Wildlife photography requires quick reflexes and ample patience. Wildlife photography opportunities will generally last between 5 and 20 seconds, so it is important that you know your gear and have complete control over your camera settings. Experiment with your camera and figure out the minimum shutter speed to obtain a sharp image with your camera and lens combo, the margins that the in-lens or in-camera stabilization provides, and how to toggle between focus points and focus modes. Before you embark into the field, practice how you can adjust the focus and exposure settings on your camera, without removal of your eye from the viewfinder. Know your subject as well as you know your camera. Study the wildlife you plan to use as your subject, so you can anticipate their behavior and movement. You can achieve this through research or you can invest time with them, where you simply sit and watch them. Many wildlife photographers are overly concerned with the focal length of their lens and their photos may oftentimes capture the wildlife without any context. If you shoot at a wider angle, you can incorporate the animal’s background and environment for a more intricate photo with an intriguing, visual narrative.

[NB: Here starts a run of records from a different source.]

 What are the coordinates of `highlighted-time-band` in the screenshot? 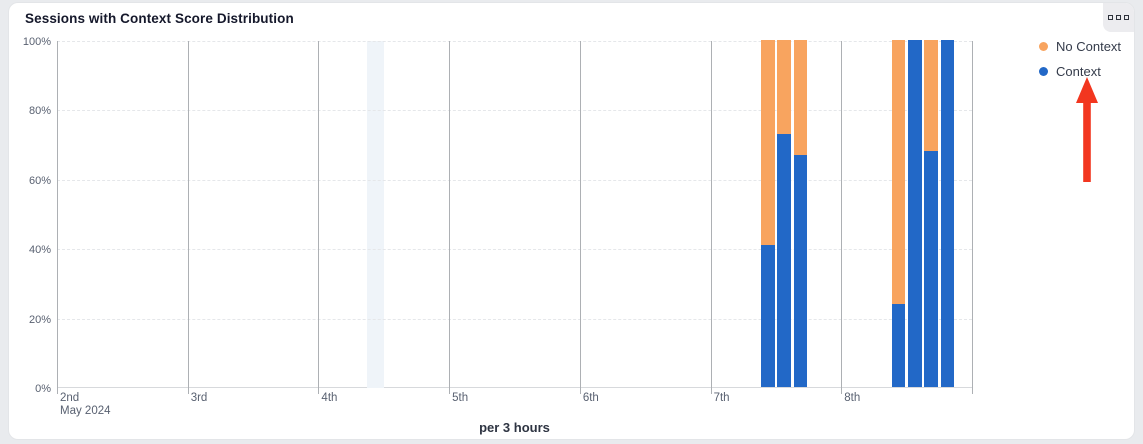 It's located at (376, 214).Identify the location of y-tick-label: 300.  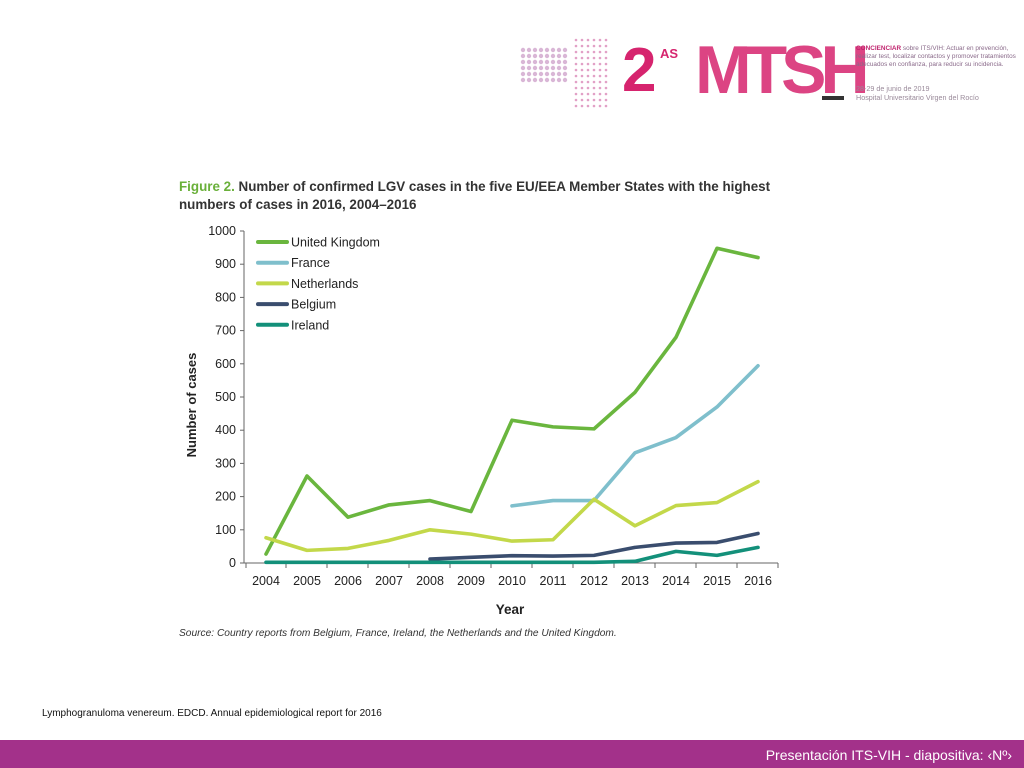
(226, 463).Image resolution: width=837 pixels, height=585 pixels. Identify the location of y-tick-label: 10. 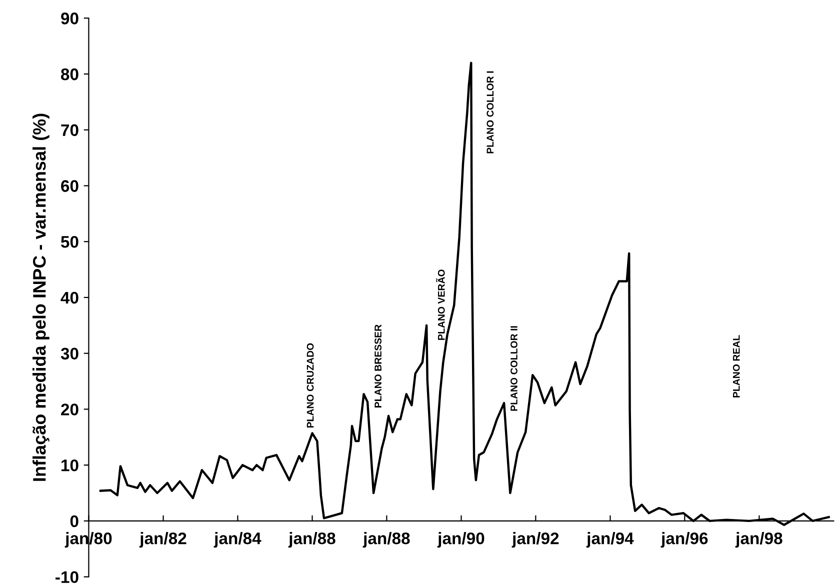
(70, 466).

Improve your flower photography with the integration of more specialized gear. Macro photo lenses are an ideal tool if you wish for close-up photos that can capture the miniscule and fascinating floral details. When you focus with a macro lens, you must be sure it is properly set as your depth of field becomes more limited when you are close to your subject. Bypass the expense of a macro lens with an extension tube, which is an alternative for extreme close-ups. A tube will fit between the camera body and the lens, which will move the lens away from the sensor and reduce the minimum focusing distance. To practice your macro floral photography, flower bouquets that can conveniently be delivered to your home. A telephoto lens is a wonderful lens for the isolation of a particular flower from its surroundings. The long lens will set a wide aperture that will focus on the subject and make the foreground and background more out of focus. This sort of lens is wonderful for plant species photography, so the viewer’s attention is drawn upon the plant that is the highlighted subject.